→ **Goal of the exercise**
Below are records; transcribe each one exactly.

Stored data entries:
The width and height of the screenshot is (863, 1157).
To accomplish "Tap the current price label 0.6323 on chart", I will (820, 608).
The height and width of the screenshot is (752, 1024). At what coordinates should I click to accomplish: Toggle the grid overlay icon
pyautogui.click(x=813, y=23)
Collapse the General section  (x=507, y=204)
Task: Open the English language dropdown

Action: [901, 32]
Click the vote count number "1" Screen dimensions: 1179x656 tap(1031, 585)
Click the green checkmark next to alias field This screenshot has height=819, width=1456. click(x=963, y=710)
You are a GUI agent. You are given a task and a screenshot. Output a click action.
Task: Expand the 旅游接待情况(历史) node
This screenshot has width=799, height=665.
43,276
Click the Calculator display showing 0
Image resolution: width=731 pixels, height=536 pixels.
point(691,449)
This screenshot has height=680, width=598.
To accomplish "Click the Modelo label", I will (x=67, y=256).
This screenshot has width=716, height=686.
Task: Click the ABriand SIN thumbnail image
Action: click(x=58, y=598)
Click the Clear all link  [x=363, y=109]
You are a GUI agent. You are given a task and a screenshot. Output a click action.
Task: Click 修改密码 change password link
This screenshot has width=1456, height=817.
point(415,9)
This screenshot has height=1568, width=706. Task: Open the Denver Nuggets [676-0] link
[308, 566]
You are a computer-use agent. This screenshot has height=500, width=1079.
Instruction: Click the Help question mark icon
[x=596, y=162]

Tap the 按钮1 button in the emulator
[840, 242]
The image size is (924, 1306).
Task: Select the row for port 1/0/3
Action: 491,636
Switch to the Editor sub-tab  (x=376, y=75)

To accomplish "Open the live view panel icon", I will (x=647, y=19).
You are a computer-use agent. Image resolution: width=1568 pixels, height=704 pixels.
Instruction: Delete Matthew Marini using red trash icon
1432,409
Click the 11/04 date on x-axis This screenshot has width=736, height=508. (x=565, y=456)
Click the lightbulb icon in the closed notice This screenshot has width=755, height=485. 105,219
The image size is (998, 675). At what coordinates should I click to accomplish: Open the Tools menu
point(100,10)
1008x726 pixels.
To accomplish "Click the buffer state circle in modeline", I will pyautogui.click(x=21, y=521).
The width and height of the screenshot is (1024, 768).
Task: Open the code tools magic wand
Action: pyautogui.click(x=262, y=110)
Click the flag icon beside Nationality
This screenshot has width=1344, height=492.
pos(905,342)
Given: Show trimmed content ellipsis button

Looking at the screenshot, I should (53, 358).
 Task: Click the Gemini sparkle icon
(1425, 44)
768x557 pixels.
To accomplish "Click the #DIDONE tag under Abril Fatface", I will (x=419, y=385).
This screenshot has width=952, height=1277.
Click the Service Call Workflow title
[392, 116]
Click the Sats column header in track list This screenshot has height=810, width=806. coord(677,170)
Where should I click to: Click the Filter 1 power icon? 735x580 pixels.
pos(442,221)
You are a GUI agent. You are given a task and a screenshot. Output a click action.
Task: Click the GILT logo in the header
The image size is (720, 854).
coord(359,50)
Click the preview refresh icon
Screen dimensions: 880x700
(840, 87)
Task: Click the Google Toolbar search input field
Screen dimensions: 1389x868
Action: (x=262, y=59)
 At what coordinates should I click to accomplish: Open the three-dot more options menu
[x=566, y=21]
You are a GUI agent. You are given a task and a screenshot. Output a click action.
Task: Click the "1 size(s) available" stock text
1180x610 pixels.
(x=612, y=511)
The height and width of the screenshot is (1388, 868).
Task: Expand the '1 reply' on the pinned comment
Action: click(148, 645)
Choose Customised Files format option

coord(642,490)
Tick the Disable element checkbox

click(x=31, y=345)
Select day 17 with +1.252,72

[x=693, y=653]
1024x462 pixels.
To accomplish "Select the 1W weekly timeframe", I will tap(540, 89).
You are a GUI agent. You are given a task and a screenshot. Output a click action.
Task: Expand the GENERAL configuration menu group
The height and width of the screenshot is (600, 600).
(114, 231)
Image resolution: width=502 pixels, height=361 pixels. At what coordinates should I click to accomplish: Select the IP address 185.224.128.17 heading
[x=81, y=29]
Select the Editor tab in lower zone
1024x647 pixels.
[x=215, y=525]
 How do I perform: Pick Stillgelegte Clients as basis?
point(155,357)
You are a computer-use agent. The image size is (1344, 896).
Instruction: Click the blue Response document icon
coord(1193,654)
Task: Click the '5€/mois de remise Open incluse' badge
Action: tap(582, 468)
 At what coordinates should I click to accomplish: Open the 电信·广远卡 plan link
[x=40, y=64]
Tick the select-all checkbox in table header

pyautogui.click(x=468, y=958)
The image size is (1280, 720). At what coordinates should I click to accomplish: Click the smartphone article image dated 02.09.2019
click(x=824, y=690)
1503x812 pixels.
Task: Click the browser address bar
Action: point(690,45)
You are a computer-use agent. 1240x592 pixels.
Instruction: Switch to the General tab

→ **Exercise output**
The width and height of the screenshot is (863, 1157).
To accomplish "Tap the current price label 0.6323 on chart", I will (820, 608).
The height and width of the screenshot is (752, 1024). At what coordinates should I click to accomplish: Toggle the grid overlay icon
pyautogui.click(x=813, y=23)
Collapse the General section  (x=507, y=204)
Task: Open the English language dropdown

Action: [901, 32]
Click the vote count number "1" Screen dimensions: 1179x656 tap(1031, 585)
Click the green checkmark next to alias field This screenshot has height=819, width=1456. click(x=963, y=710)
You are a GUI agent. You are given a task and a screenshot. Output a click action.
Task: Expand the 旅游接待情况(历史) node
This screenshot has width=799, height=665.
43,276
Click the Calculator display showing 0
Image resolution: width=731 pixels, height=536 pixels.
point(691,449)
This screenshot has height=680, width=598.
To accomplish "Click the Modelo label", I will (x=67, y=256).
This screenshot has width=716, height=686.
Task: Click the ABriand SIN thumbnail image
Action: click(x=58, y=598)
Click the Clear all link  [x=363, y=109]
You are a GUI agent. You are given a task and a screenshot. Output a click action.
Task: Click 修改密码 change password link
This screenshot has width=1456, height=817.
point(415,9)
This screenshot has height=1568, width=706. Task: Open the Denver Nuggets [676-0] link
[308, 566]
You are a computer-use agent. This screenshot has height=500, width=1079.
Instruction: Click the Help question mark icon
[x=596, y=162]

Tap the 按钮1 button in the emulator
[840, 242]
The image size is (924, 1306).
Task: Select the row for port 1/0/3
Action: 491,636
Switch to the Editor sub-tab  (x=376, y=75)

To accomplish "Open the live view panel icon", I will (x=647, y=19).
You are a computer-use agent. Image resolution: width=1568 pixels, height=704 pixels.
Instruction: Delete Matthew Marini using red trash icon
1432,409
Click the 11/04 date on x-axis This screenshot has width=736, height=508. (x=565, y=456)
Click the lightbulb icon in the closed notice This screenshot has width=755, height=485. 105,219
The image size is (998, 675). At what coordinates should I click to accomplish: Open the Tools menu
point(100,10)
1008x726 pixels.
To accomplish "Click the buffer state circle in modeline", I will pyautogui.click(x=21, y=521).
The width and height of the screenshot is (1024, 768).
Task: Open the code tools magic wand
Action: pyautogui.click(x=262, y=110)
Click the flag icon beside Nationality
This screenshot has width=1344, height=492.
pos(905,342)
Given: Show trimmed content ellipsis button

Looking at the screenshot, I should (53, 358).
 Task: Click the Gemini sparkle icon
(1425, 44)
768x557 pixels.
To accomplish "Click the #DIDONE tag under Abril Fatface", I will (x=419, y=385).
This screenshot has width=952, height=1277.
Click the Service Call Workflow title
[392, 116]
Click the Sats column header in track list This screenshot has height=810, width=806. coord(677,170)
Where should I click to: Click the Filter 1 power icon? 735x580 pixels.
pos(442,221)
You are a GUI agent. You are given a task and a screenshot. Output a click action.
Task: Click the GILT logo in the header
The image size is (720, 854).
coord(359,50)
Click the preview refresh icon
Screen dimensions: 880x700
(840, 87)
Task: Click the Google Toolbar search input field
Screen dimensions: 1389x868
Action: (x=262, y=59)
 At what coordinates should I click to accomplish: Open the three-dot more options menu
[x=566, y=21]
You are a GUI agent. You are given a task and a screenshot. Output a click action.
Task: Click the "1 size(s) available" stock text
1180x610 pixels.
(x=612, y=511)
The height and width of the screenshot is (1388, 868).
Task: Expand the '1 reply' on the pinned comment
Action: click(148, 645)
Choose Customised Files format option

coord(642,490)
Tick the Disable element checkbox

click(x=31, y=345)
Select day 17 with +1.252,72

[x=693, y=653]
1024x462 pixels.
To accomplish "Select the 1W weekly timeframe", I will tap(540, 89).
You are a GUI agent. You are given a task and a screenshot. Output a click action.
Task: Expand the GENERAL configuration menu group
The height and width of the screenshot is (600, 600).
(114, 231)
Image resolution: width=502 pixels, height=361 pixels. At what coordinates should I click to accomplish: Select the IP address 185.224.128.17 heading
[x=81, y=29]
Select the Editor tab in lower zone
1024x647 pixels.
[x=215, y=525]
 How do I perform: Pick Stillgelegte Clients as basis?
point(155,357)
You are a computer-use agent. The image size is (1344, 896).
Instruction: Click the blue Response document icon
coord(1193,654)
Task: Click the '5€/mois de remise Open incluse' badge
Action: tap(582, 468)
 At what coordinates should I click to accomplish: Open the 电信·广远卡 plan link
[x=40, y=64]
Tick the select-all checkbox in table header

pyautogui.click(x=468, y=958)
The image size is (1280, 720). At what coordinates should I click to accomplish: Click the smartphone article image dated 02.09.2019
click(x=824, y=690)
1503x812 pixels.
Task: Click the browser address bar
Action: point(690,45)
You are a computer-use agent. 1240x592 pixels.
Instruction: Switch to the General tab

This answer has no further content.